Par Alastair Crooke - Le 28 août 2025 - Source  Conflicts Forum

La stratégie d'Israël des dernières décennies continue de reposer sur l'espoir de parvenir à une chimérique « déradicalisation«, transformatrice à la fois des Palestiniens et de la région, en gros une déradicalisation qui rendra « Israël sûr«. C'est l'objectif du « saint graal » pour les sionistes depuis la fondation d'Israël. Aujourd'hui, le nom de code pour cette chimère est « les Accords d'Abraham«.

Ron Dermer, le ministre des Affaires stratégiques de Netanyahu, ancien ambassadeur d'Israël à Washington et principal « chuchoteur » aux oreilles de Trump,  a écrit Anna Barsky dans Ma'ariv le 24 août, « voit la réalité avec des yeux politiques froids. Il est convaincu qu'un véritable accord [sur Gaza] ne sera jamais conclu avec le Hamas, mais [seulement] avec les États-Unis. Ce qu'il faut, dit Dermer, c'est que les américains adoptent les principes d'Israël ; les mêmes cinq points que le Cabinet a approuvés : désarmement du Hamas, retour de tous les otages, démilitarisation complète de Gaza, contrôle de la sécurité israélienne dans la Bande - et un gouvernement civil alternatif qui n'est ni le Hamas ni l'Autorité palestinienne".

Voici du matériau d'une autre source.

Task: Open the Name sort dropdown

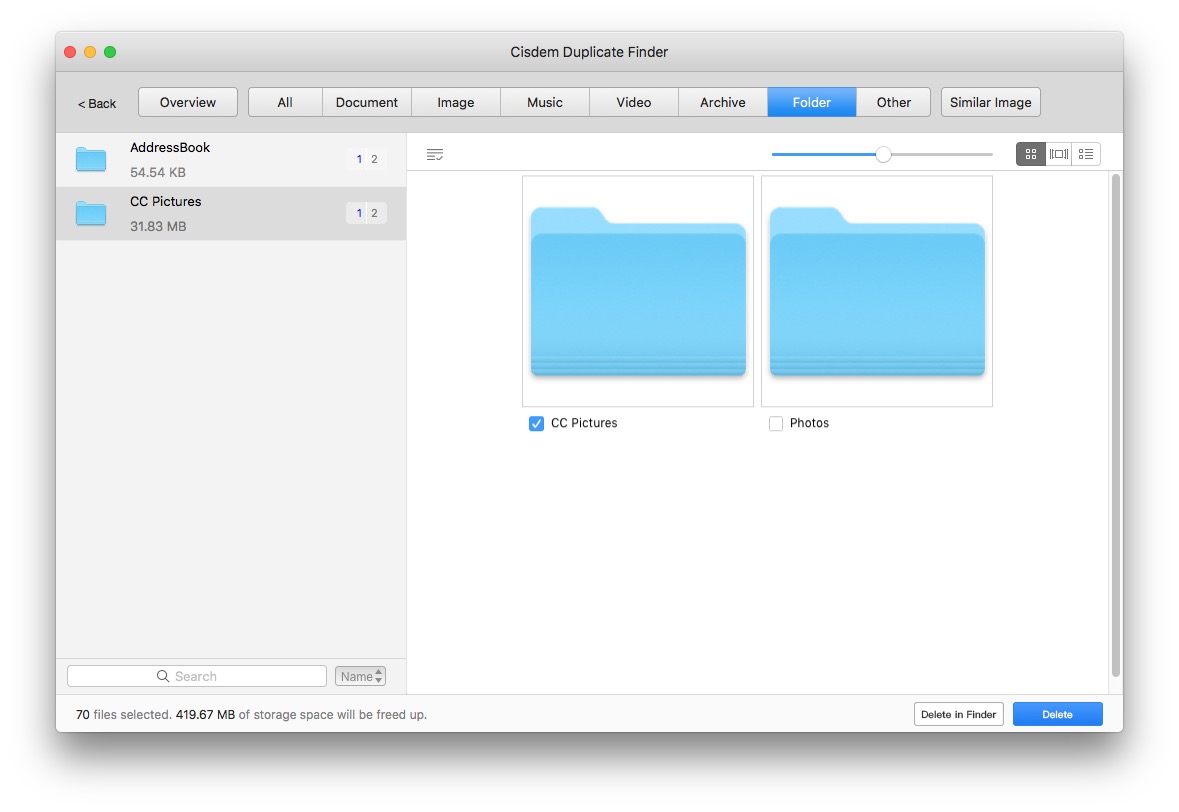Action: click(x=355, y=676)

Du point de vue de Dermer, un accord partiel de libération des otages - que le Hamas a accepté - serait un désastre politique. En revanche, si Washington approuvait le plan de Dermer - le faisant passé pour un « plan américain » - Dermer pense que "nous aurions une situation qui bénéficierait à tout le monde". De plus, dans la logique de Dermer, "la simple possibilité d'un accord partiel donnerait au Hamas une fenêtre de deux à trois mois, pendant laquelle il peut se renforcer et même essayer d'obtenir un « scénario final » différent de celui des Américains - celui qui convient mieux [au Hamas]". C'est, selon Dermer, « un scénario vraiment dangereux«, écrit Barsky dans son article.

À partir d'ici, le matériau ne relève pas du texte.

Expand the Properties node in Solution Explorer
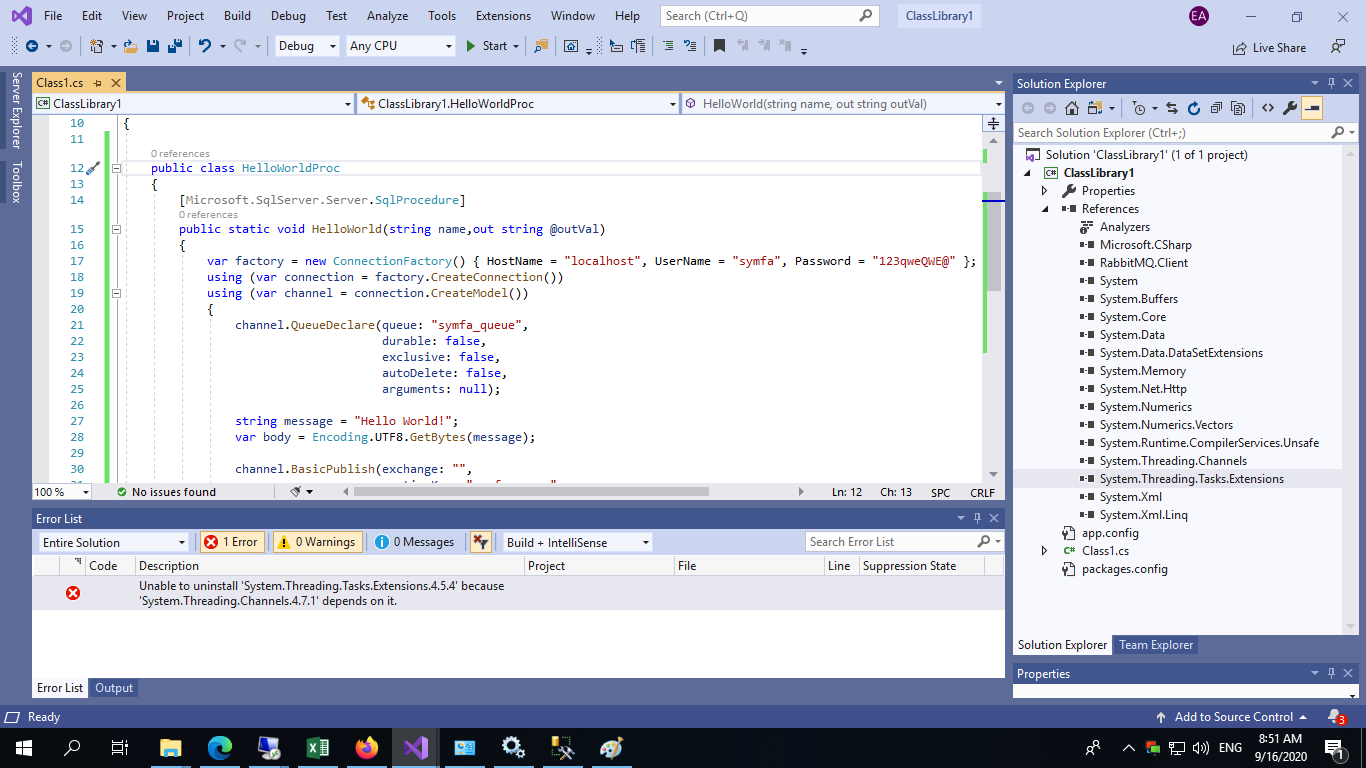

Dermer insiste depuis des années sur le fait qu'Israël ne peut avoir de paix sans une « déradicalisation transformatrice » préalable de tous les Palestiniens. « Si nous le faisons correctement«, dit Dermer, « cela rendra Israël plus fort - et les États-Unis aussi ! »

Quelques années plus tôt, lorsqu'on demandait à Dermer ce qu'il considérait comme la solution au conflit palestinien, il répondait que la Cisjordanie et Gaza devaient être totalement désarmées. Pourtant, plus important que le désarmement était la nécessité absolue que tous les Palestiniens soient totalement « déradicalisés«.

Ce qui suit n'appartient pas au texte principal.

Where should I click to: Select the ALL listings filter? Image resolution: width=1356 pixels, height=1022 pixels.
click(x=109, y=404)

Lorsqu'on lui demandait d'approfondir,  Dermer soulignait le résultat de la Seconde Guerre mondiale : Les Allemands ont été vaincus, mais plus important encore, les Japonais avaient été complètement « déradicalisés » et rendus dociles à la fin de la guerre :

« Le Japon héberge des forces américaines depuis 75 ans. L'Allemagne aussi depuis 75 ans. Et si quelqu'un pense que c'était par accord au début, ils se moquent d'eux-mêmes. Cela a été imposé, puis ils ont compris que c'était bon pour eux. Et au fil du temps, un intérêt mutuel à le garder s'est développé".

Trump est au courant de la thèse de Dermer, mais apparemment, c'est Netanyahu qui tergiverse instinctivement, comme Barsky l'explique :

« Un accord partiel [avec le Hamas] entraînerait presque certainement la démission de Smotrich et Ben Gvir [du gouvernement]. Le gouvernement s'effondrerait. Un accord partiel signifierait la fin du gouvernement de droite-droite de Netanyahu et il le sait bien, c'est pourquoi son hésitation est si forte. Et pourtant, il y a une limite à la durée pendant laquelle on peut tenir la corde aux deux extrémités".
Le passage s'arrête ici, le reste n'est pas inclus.